🤖 AI Summary
This work addresses the challenge of semantic misalignment in fMRI-based image reconstruction, where critical objects are often erroneously replaced or hallucinated. To mitigate this issue, the study introduces explicit semantic parsing into fMRI decoding for the first time, leveraging a grounded vision-language model to generate multi-level textual descriptions that disentangle semantic content from visual appearance. These structured text descriptions are then used to conditionally guide Stable Diffusion 1.4, enabling high-fidelity reconstructions that are semantically aligned with the original neural activity. The proposed method outperforms current state-of-the-art approaches across most quantitative metrics, and human evaluations confirm that the reconstructions better reflect perceived content. Notably, the framework operates efficiently on a single consumer-grade GPU, demonstrating both practicality and scalability.
📝 Abstract
Recent advances in fMRI-based image reconstruction have achieved remarkable photo-realistic fidelity.

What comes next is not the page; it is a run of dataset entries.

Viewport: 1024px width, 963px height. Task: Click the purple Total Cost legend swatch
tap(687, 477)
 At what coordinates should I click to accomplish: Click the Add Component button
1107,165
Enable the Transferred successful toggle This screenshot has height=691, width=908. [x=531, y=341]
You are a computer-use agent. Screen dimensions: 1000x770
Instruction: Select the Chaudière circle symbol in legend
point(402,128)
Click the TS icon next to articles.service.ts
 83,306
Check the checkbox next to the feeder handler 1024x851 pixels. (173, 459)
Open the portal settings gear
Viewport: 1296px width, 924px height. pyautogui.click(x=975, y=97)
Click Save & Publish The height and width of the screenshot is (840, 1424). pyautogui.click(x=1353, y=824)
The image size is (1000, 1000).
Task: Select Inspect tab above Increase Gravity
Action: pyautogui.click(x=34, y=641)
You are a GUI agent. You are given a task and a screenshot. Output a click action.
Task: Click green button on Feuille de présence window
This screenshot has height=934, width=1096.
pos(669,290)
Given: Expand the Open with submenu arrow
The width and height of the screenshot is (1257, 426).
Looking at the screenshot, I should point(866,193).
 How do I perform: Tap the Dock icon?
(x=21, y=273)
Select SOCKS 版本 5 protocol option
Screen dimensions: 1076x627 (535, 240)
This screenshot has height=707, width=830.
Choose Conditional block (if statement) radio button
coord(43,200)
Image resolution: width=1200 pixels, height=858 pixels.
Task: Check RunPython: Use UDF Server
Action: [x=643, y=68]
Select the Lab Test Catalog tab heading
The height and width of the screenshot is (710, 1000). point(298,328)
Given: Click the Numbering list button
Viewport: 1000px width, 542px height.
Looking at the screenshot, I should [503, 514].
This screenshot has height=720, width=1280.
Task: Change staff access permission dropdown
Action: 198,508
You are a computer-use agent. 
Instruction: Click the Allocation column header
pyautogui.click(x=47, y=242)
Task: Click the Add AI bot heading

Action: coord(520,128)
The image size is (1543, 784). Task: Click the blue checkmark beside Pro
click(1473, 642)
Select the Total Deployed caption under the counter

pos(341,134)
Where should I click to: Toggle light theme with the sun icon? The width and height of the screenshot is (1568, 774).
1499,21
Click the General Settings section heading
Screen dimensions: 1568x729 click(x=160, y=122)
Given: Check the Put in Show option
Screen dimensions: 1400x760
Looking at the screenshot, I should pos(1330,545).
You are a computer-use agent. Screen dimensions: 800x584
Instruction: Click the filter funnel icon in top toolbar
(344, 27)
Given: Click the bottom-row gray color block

Yet, a persistent limitation remains: while reconstructed images often appear naturalistic and holistically similar to the target stimuli, they frequently suffer from severe semantic misalignment -- salient objects are often replaced or hallucinated despite high visual quality. In this work, we address this limitation by rethinking the role of explicit semantic interpretation in fMRI decoding. We argue that existing methods rely too heavily on entangled visual embeddings which prioritize low-level appearance cues -- such as texture and global gist -- over explicit semantic identity. To overcome this, we parse fMRI signals into rich, sentence-level semantic descriptions that mirror the hierarchical and compositional nature of human visual understanding. We achieve this by leveraging grounded VLMs to generate synthetic, human-like, multi-granularity textual representations that capture object identities and spatial organization. Built upon this foundation, we propose SynMind, a framework that integrates these explicit semantic encodings with visual priors to condition a pretrained diffusion model. Extensive experiments demonstrate that SynMind outperforms state-of-the-art methods across most quantitative metrics. Notably, by offloading semantic reasoning to our text-alignment module, SynMind surpasses competing methods based on SDXL while using the much smaller Stable Diffusion 1.4 and a single consumer GPU. Large-scale human evaluations further confirm that SynMind produces reconstructions more consistent with human visual perception. Neurovisualization analyses reveal that SynMind engages broader and more semantically relevant brain regions, mitigating the over-reliance on high-level visual areas.